Il nome di Willner ricorre in alcuni dei dischi migliori: il live «Blazing Away» e poi, negli anni della maturità, l’ampio quaderno di «Easy Come, Easy Go» e alcuni brani di «Horses And High Heels». Forse l’inquieta signora avrebbe dovuto essere più fedele a quel produttore, farsi guidare solo da lui nei meandri della Grande Canzone secondo favolosi itinerari: da Ellington a Randy Newman, da Bernstein a Morrissey, da Brian Eno ai Decemberists a Bessie Smith (è l’eccitante, sorprendente scaletta di «Easy Come, Easy Go»). Ma Marianne era smaniosa, golosa, e non voleva negarsi nulla; così negli anni anche mosse infelici (i due album con Angelo Badalamenti), incursioni azzardate nel mondo di Kurt Weill e Bertolt Brecht («20th Century Blues» e «The Seven Deadly Sins»), progetti molto cerebrali (i Sonetti di Shakespeare musicati con il violoncellista Vincent Segal). Anche nelle pagine meno riuscite brillava comunque una voce unica, che non aveva bisogno di urlare per conquistare l’ascolto. In quella voce non c’era tecnica ma vita vissuta, e la definizione migliore la diede anni fa il suo primo biografo, David Dalton: «Una trasmutazione alchemica si è stabilita tra la vita di Marianne Faithfull e la sua voce. Tutte le disavventure e i dolori che ha patito, di qualunque genere, la voce li ha magicamente assorbiti e infallibilmente trasformati in qualcosa di ricco e di strano».

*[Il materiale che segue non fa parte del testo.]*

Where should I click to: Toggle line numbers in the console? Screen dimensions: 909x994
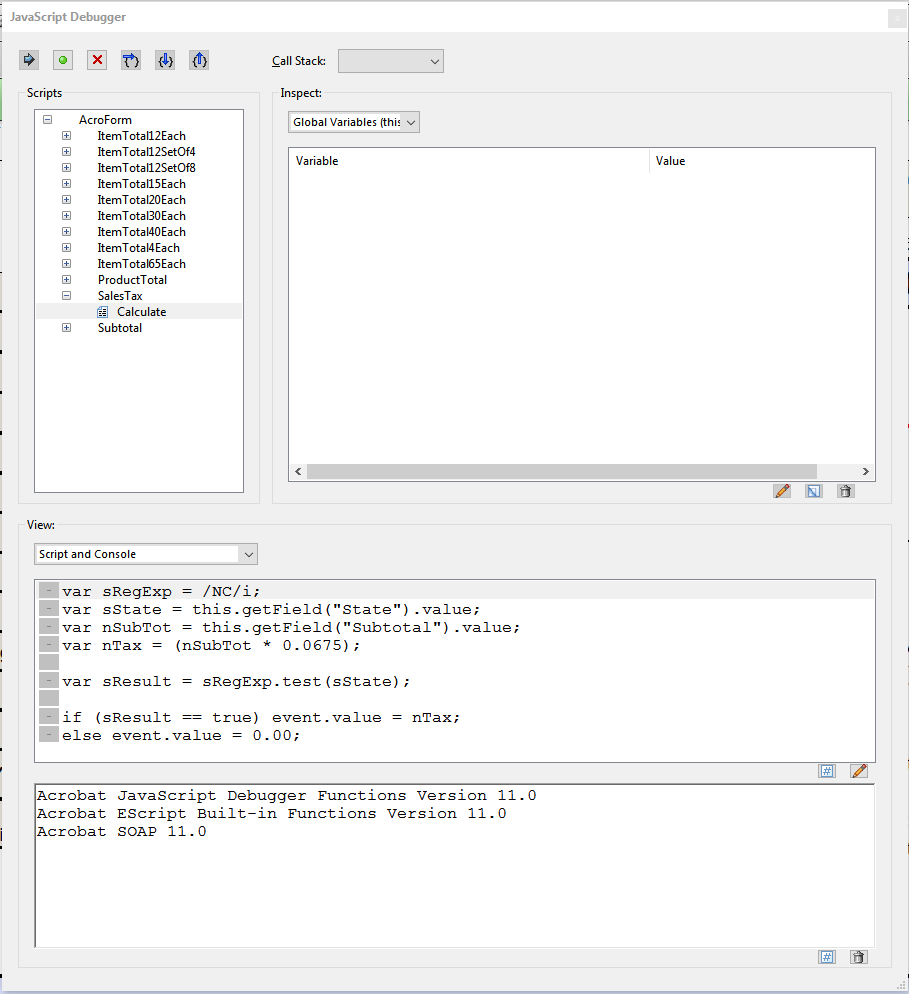827,957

Marianne Faithfull aveva paura di invecchiare, o forse sapeva di non avere molto tempo a disposizione. Così ha concentrato tanto nei suoi anni di mezzo, fra i trenta e i settanta, scivolando poi su una coda lunga che dopo il Covid è diventata precipizio. Ha regalato bella musica anche da grande, appoggiandosi ai migliori songwriters della nuova generazione, scegliendo pagine già note ma chiedendo anche canzoni scritte apposta per lei e con lei; e i vari Beck, Billy Corgan, Damon Albarn, Jarvis Cocker hanno felicemente esaudito la richiesta («Kissin’ Time», uno degli album da non perdere), e anche Nick Cave, PJ Harvey, Steve Earle, Ed Harcourt, tra le righe di «Before the Poison», di «Give My Love to London». Nelle pause del lavoro musicale anche cinema, e non banale; ruoli regali come in Marie Antoinette di Sofie Coppola, dov’era la regina Maria Teresa d’Austria, o di desolata quotidianità come in Irina Palm, il più famoso, dove interpretava una povera donna che per pagare costose cure al nipote malato si umiliava a diventare lavoratrice del sesso.

Marianne Faithfull, vocal, performs at Carre on 13th May 1990 in Amsterdam, the Netherlands. (Photo by Frans Schellekens/Redferns)

L’ultimo album pubblicato è «She Walks on Beauty», 2021, raccolta di poesie di Lord Byron, John Keats, Percy Bysshe Shelley, William Wordsworth e altri poeti romantici, messe in musica da Warren Ellis con contributi di Nick Cave, Brian Eno, Vincent Segal. Un progetto accarezzato per decenni, rimandato e diventato poi non a caso una felice uscita di scena. Una volta di più, l’ultima, Marianne trae spunto dal passato per parlare di sé e della sua vita, della continua ricerca di bellezza, del chiaroscuro che non ha mai smesso di avvolgerne i passi. È come se George Byron l’avesse ammirata e descritta duecento anni fa. «Ella in bellezza incede, come la notte/di climi tersi e cieli stellati/ E tutto ciò che c’è di meglio in tenebra e luce/ s’incontra nel suo aspetto e nei suoi occhi». E nella sua voce, verrebbe da aggiungere.